Tuesday, October 27, 2009
Leek and White Asparagus Soup
This soup is comfort unlimited! The white asparagus are slightly sweeter than the green, and whenever I see them at the market, I just have to get at least one bunch of them for this soup. I usually cave in, though, and buy another bunch to grill up and then wrap with smoked wild salmon slices (an appetizer extraordinaire if I do say so myself).
But back to the soup. This recipe takes less than 30 minutes to prepare, and will make about 8 cups of soup, once you puree it. Because it is such an easy soup to drink, I love to divide it into 2 cup mason jars to take to school for lunch. Makes my day.

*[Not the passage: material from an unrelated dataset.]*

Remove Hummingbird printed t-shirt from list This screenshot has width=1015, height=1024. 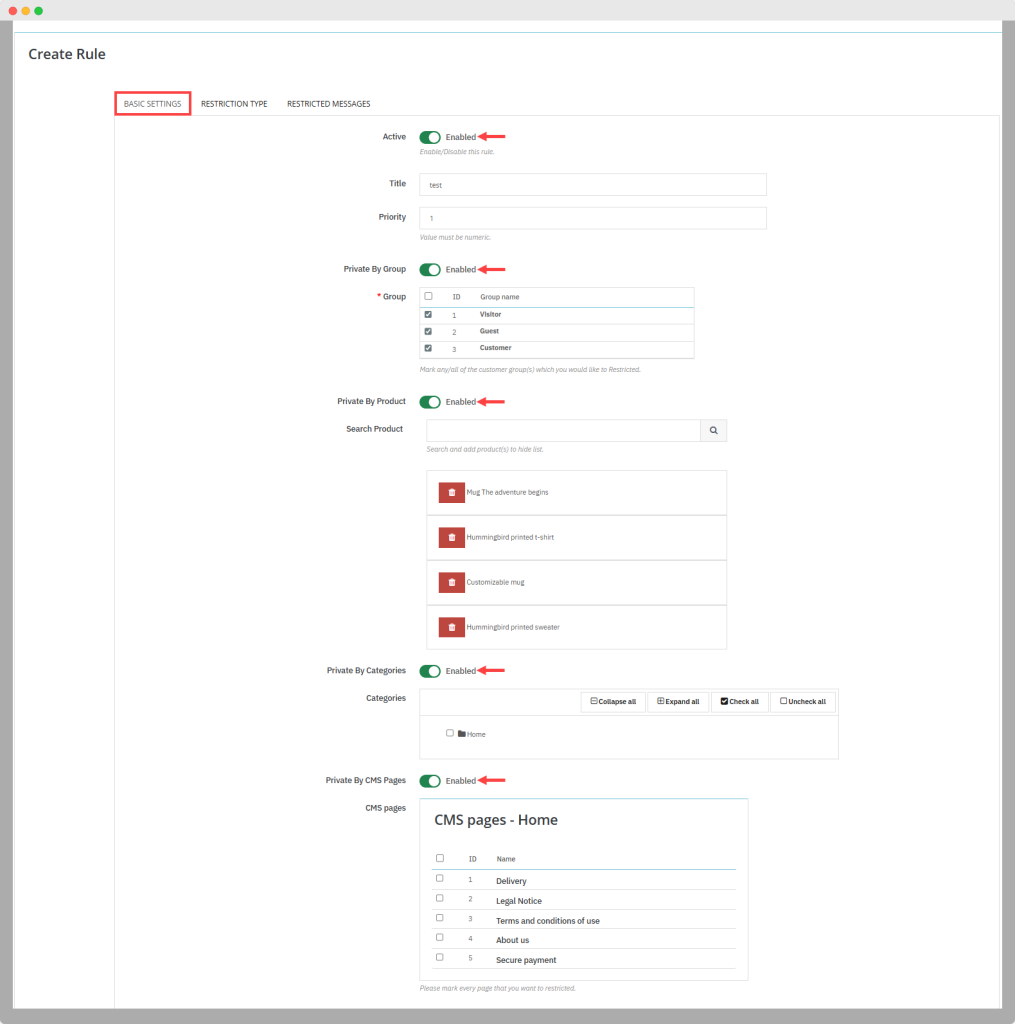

1 tablespoon extra virgin olive oil
2 celery stalks, chopped
1 or 2 cloves of garlic, grated or finely chopped
1 bunch of white asparagus (approximately 20-25 spears), chopped
3 leeks, whites only, cleaned and cut into rings (as shown)
5 to 6 cups organic chicken stock or vegetable stock
2 to 3 cups almond milk
kosher salt and freshly ground pepper to taste See note.

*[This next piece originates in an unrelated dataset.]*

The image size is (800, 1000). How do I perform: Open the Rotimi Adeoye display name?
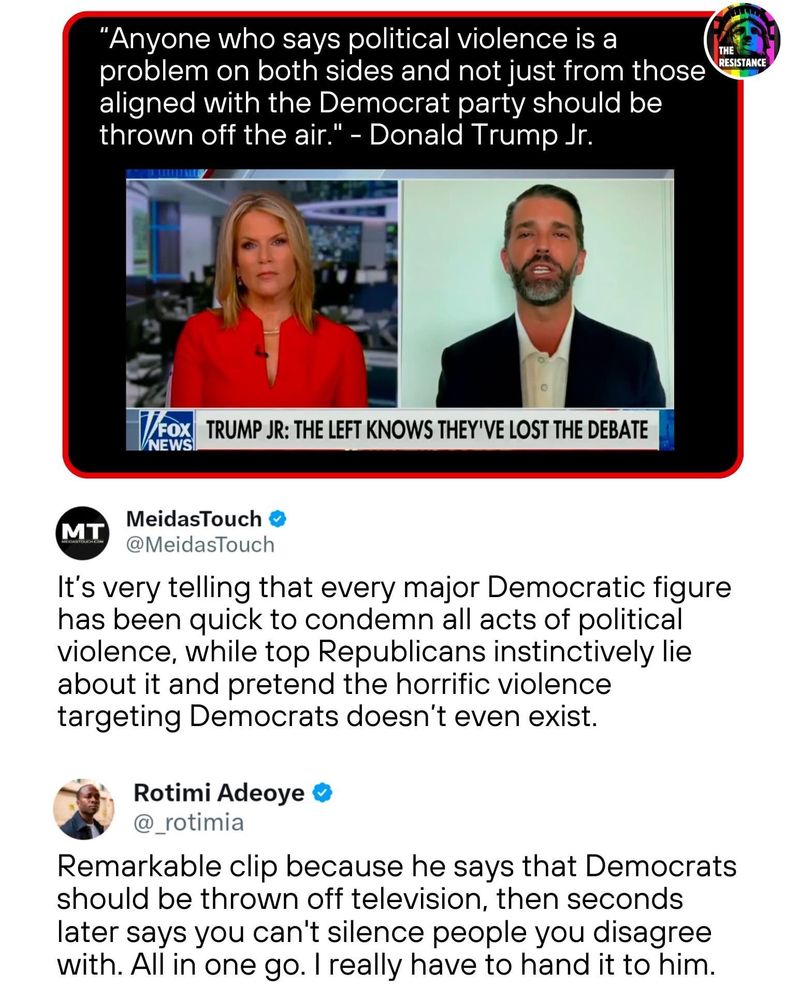(x=219, y=793)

Saute all the vegetables in the olive oil, adding the garlic last, for 2 to 3 minutes, just until soft. Add the stock, and bring the soup to a boil. Lower the heat, and simmer for about 10 minutes, until the asparagus is cooked through.

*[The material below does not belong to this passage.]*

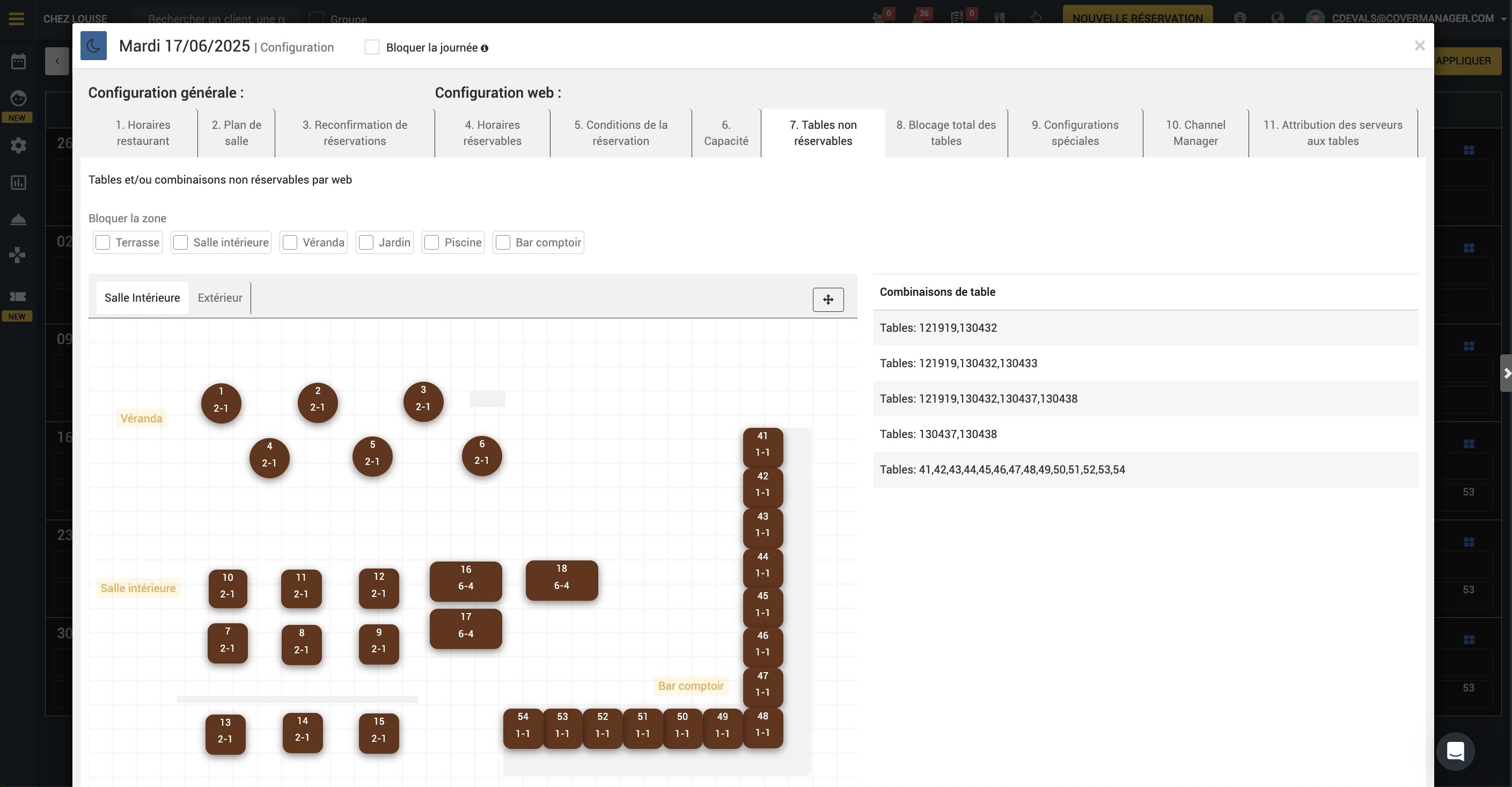Expand the right side panel chevron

Remove the soup from the heat, and let it cool slightly.
Transfer the soup into a blender, in batches if necessary, and blend until smooth.
Return the soup to the pot, add the almond milk and bring it back to heat.
Check for seasoning.
Note: Purists may want to use white pepper, because the soup is a very light color. This is entirely up to purists.